*** Available data Section Begins ***

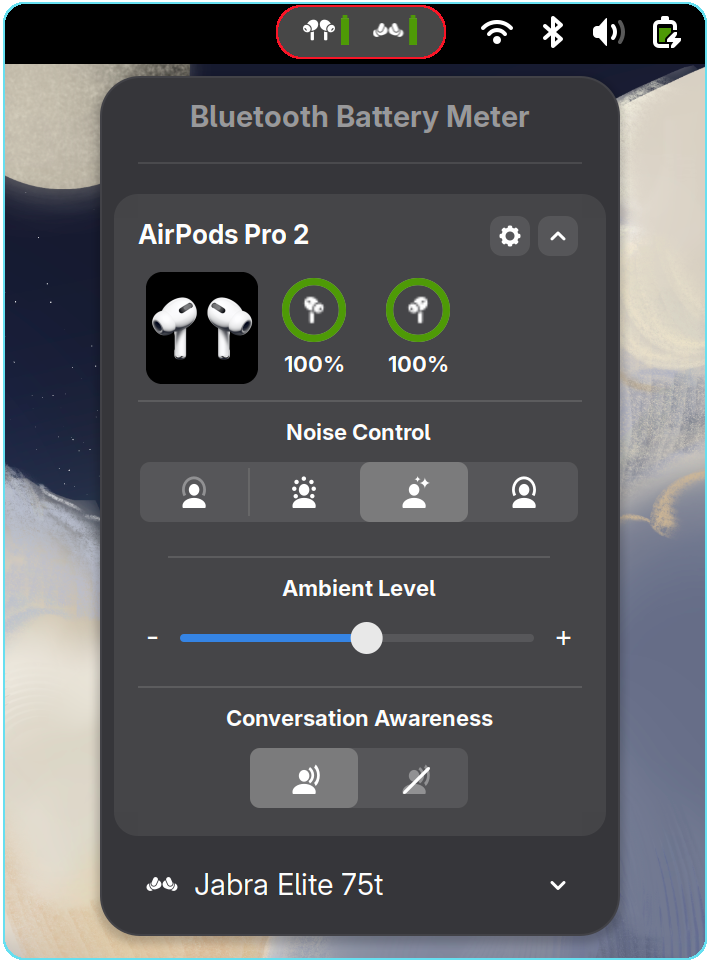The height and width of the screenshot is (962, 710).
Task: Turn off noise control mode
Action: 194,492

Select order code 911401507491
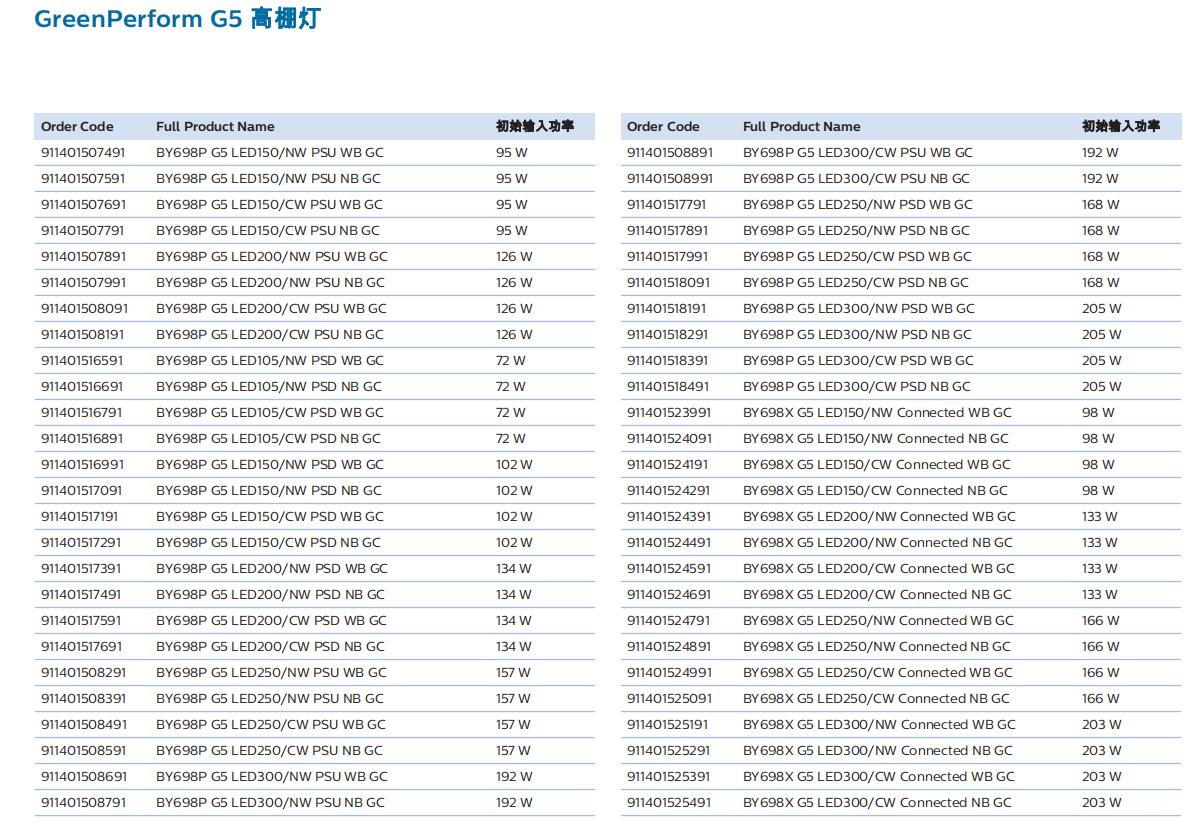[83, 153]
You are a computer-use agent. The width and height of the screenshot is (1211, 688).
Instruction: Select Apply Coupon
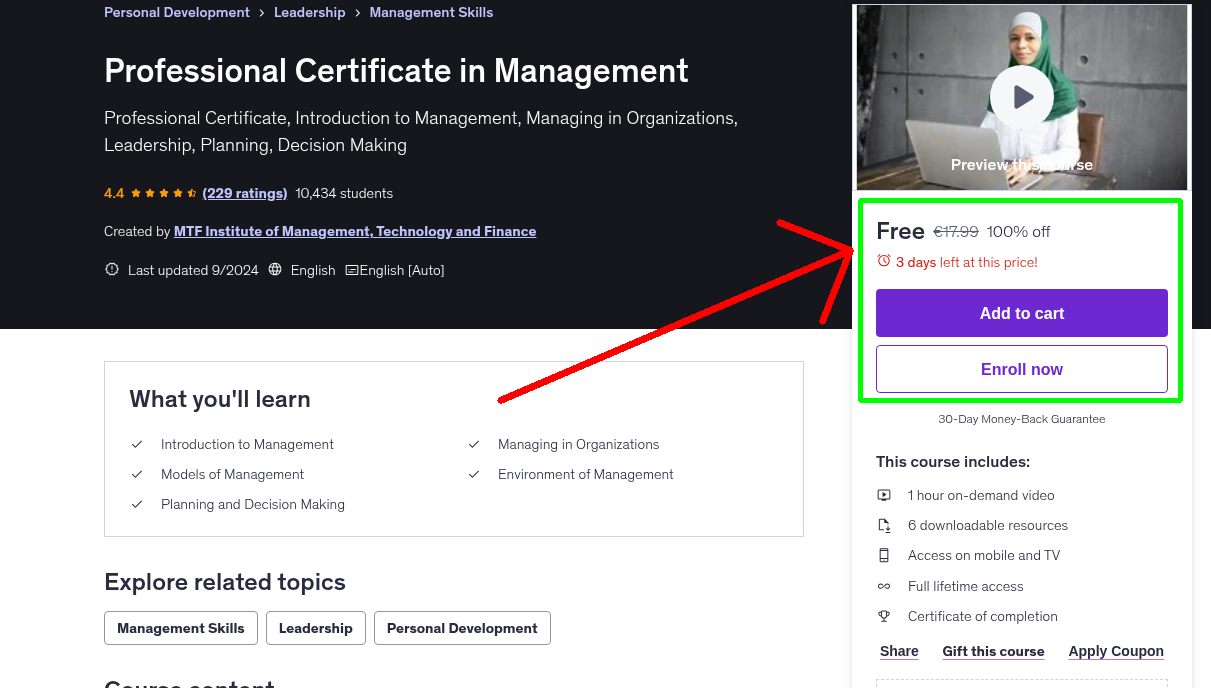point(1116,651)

*** Available data Section Ends ***

* **Exercise goal**
Retype the lines exactly as they appear, beginning with the line that contains "You are a computer-use" and ending with the final line of the entries, and omit the pictures.

* **Answer to this exercise**
You are a computer-use agent. The width and height of the screenshot is (1211, 688).
Instruction: Select Apply Coupon
point(1116,651)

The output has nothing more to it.